Our recipe for shepherd’s pie is a lighter, fresh-flavored version made with ground lamb, carrots, and leeks, and a topping of light-as-air whipped potatoes baked to golden brown perfection.

Overhead view of a casserole of shepherd's pie with one serving removed and a plate with that portion off the side.

Originating as a way to ensure leftover roasted lamb or mutton would never go to waste, shepherd’s pie has long been a pub favorite in both Ireland and England.

The traditional version of this dish is a hearty combination of minced or ground lamb and sautéed aromatic vegetables (carrots, onion, and celery) topped with a layer of mashed potatoes and baked to form a golden crust.

Cottage pie is a similar dish that replaces the lamb with ground beef and sometimes includes other vegetables like corn or mushrooms. There’s also a fisherman’s pie that replaces the meat layer with a creamy, chowder-like mixture of smoked and fresh fish.

What Makes Our Recipe So Good

Our version of shepherd’s pie doesn’t stray too far from tradition, but we do make a few refinements that change this classic pub favorite from a rich, heavy meal to a tasty, light dish that won’t leave you feeling like you’ve overeaten.

Key Ingredients

In addition to basics like olive oil, garlic, butter, and egg, this recipe features specific ingredients that are very important to its flavor and texture. The full ingredient list including quantities can be found in the printable version of the recipe below.

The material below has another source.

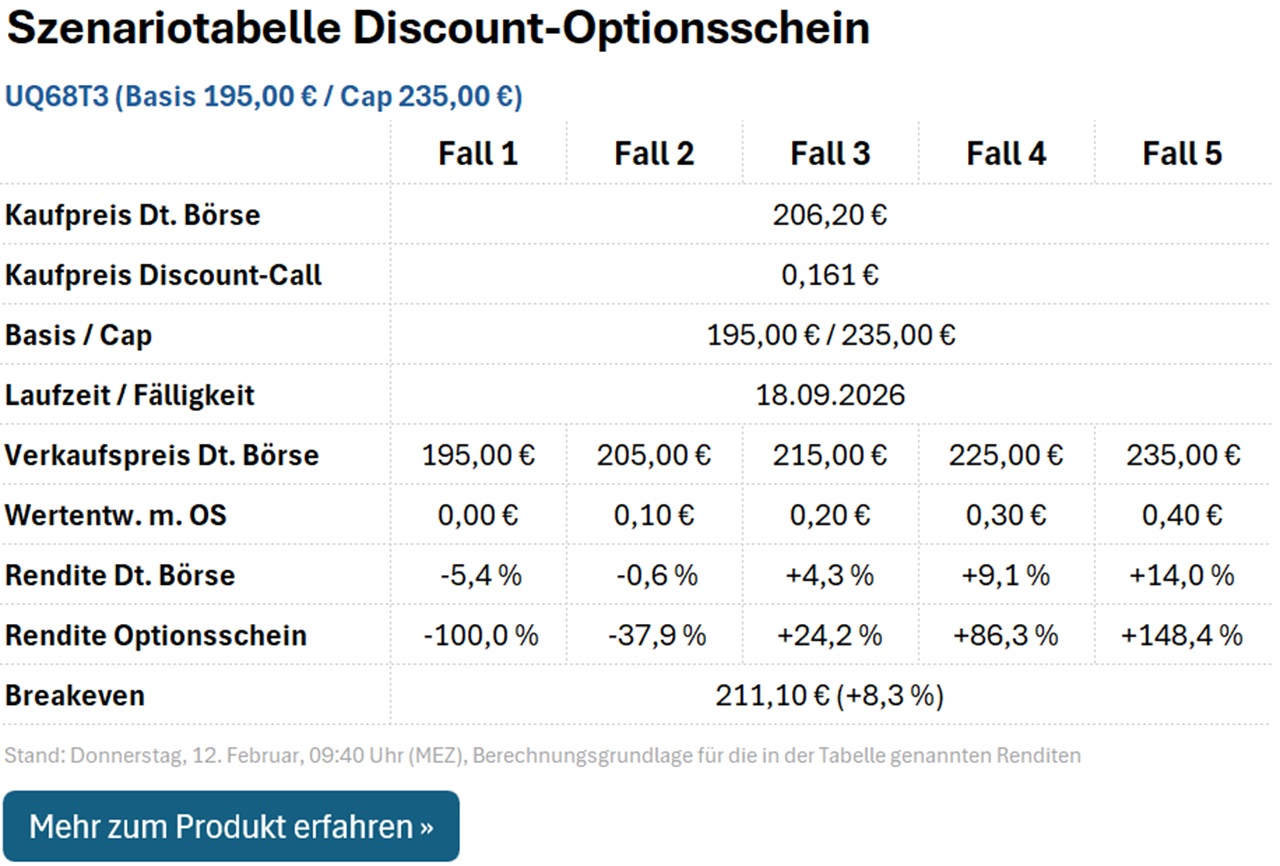Image resolution: width=1280 pixels, height=866 pixels.
Task: Click the table title Szenariotabelle Discount-Optionsschein
Action: 437,28
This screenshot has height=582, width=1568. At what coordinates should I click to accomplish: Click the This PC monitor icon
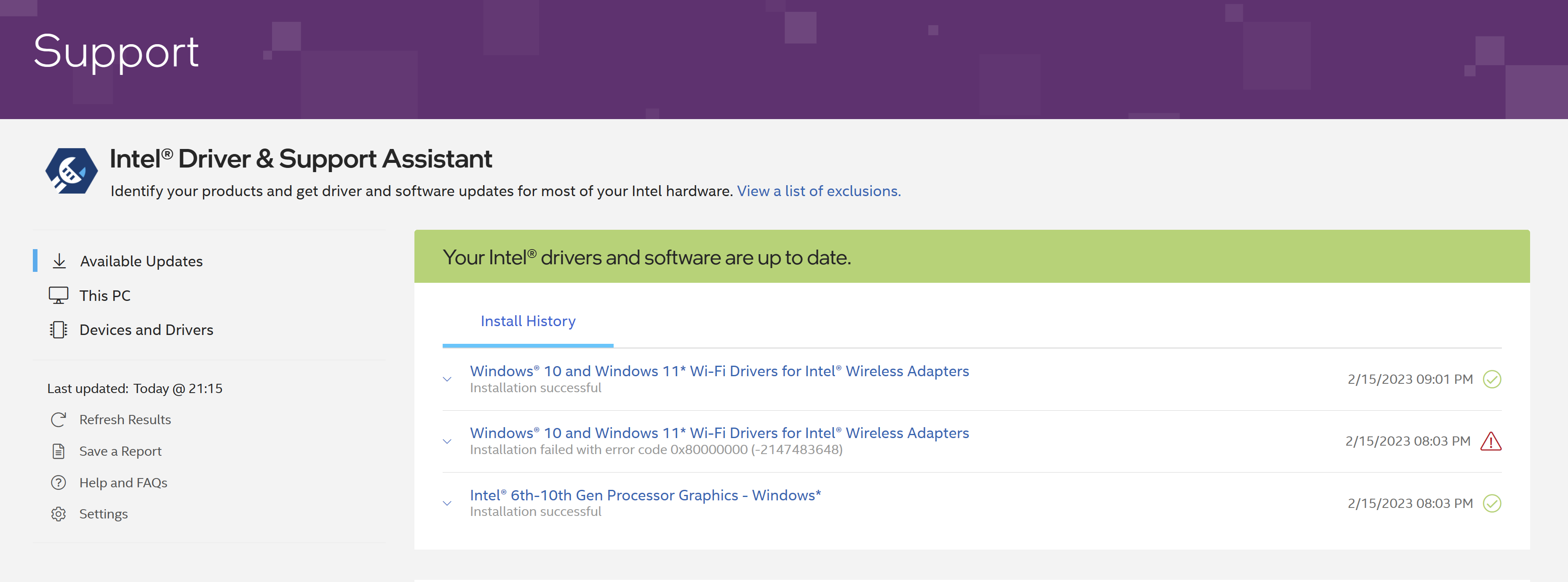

  • Ground lamb: We’ve chosen to use fresh, grass-fed ground lamb, humanely raised in Australia. Although quite different from beef, Australian lamb lacks the gamey flavor that some folks aren’t that fond of.
  • Leeks: Leeks have a mild onion flavor that pairs really nicely with lamb and we use them as a replacement for the peas found in most shepherd’s pie recipes. It seems like a small thing, but eliminating that extra starch lightens up the dish while adding a layer of subtle sweetness to the flavor profile.
  • Fresh thyme: Fresh thyme leaves have a fragrant quality that complements the flavor of the lamb and vegetables perfectly. Although we don’t recommend it, you can get away with using dried thyme. Just be sure you reduce the quantity as noted in the recipe.
  • Worcestershire sauce: We call for just enough Worcestershire sauce in this recipe to add a little umami flavor to the meat mixture without it being an overwhelming taste.
  • Russet potatoes: In our experience, russet potatoes are the superior choice for making a light, fluffy potato topping for this dish. Be sure to follow our instructions and tips for best results.
  • Egg yolk: A single egg yolk whipped into the potatoes helps to increase their volume, giving them an airy texture that lightens up the entire dish.
Collage of two images: Whipped potatoes in a stainless mixing bowl, and an oval casserole with the ground lamb mixture in the bottom.
White oval casserole with fully assembled shepherd's pie being brushed with melted butter before baking.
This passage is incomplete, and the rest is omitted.